Opened 3 years ago

Closed 2 years ago

#17573 closed bug (not reproducible)

Haiku QEMU guest hangs while compiling Haiku

Reported by: turbo Owned by: nobody
Priority: normal Milestone: Unscheduled
Component: - General Version: R1/Development
Keywords: Cc:
Blocked By: Blocking:
Platform: x86-64

Description

Host: qemu 6.2.0-2 on Arch Linux Guest: rev55860, 8 vCPUs, 4GB RAM, virtio disk/net

I'm running into trouble compiling Haiku x86_64 on Haiku x86_64. I wanted to get a build environment working inside Haiku so I could easily try to work on some of the built-in apps.

This is a fresh install of nightly, then updated via HaikuDepot.
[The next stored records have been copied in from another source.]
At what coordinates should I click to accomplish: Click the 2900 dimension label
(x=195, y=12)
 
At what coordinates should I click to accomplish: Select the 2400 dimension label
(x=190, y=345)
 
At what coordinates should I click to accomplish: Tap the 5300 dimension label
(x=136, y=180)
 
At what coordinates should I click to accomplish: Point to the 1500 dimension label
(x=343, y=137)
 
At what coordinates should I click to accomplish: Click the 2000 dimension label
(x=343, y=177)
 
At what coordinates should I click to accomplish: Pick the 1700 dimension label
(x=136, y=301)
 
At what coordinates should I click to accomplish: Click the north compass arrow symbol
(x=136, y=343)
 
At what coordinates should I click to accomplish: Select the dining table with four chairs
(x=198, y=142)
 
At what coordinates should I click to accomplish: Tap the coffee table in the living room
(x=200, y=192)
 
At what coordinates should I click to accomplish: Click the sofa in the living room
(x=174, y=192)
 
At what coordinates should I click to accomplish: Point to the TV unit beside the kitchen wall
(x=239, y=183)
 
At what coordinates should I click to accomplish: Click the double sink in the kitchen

I ran pkgman install cmd:python3 cmd:xorriso devel:libzstd, cloned the git repos for buildtools and haiku, and ran:

mkdir generated.x86_64; cd generated.x86_64

../configure --cross-tools-source ../../buildtools --build-cross-tools x86_64

After about 4 or 5 minutes, the entire system starts having a strange issue. I can interact with windows and navigate Tracker, but anything I do that attempts to start a new process hangs forever. If I try to start enough new processes, everything else (including interacting with windows) stops responding.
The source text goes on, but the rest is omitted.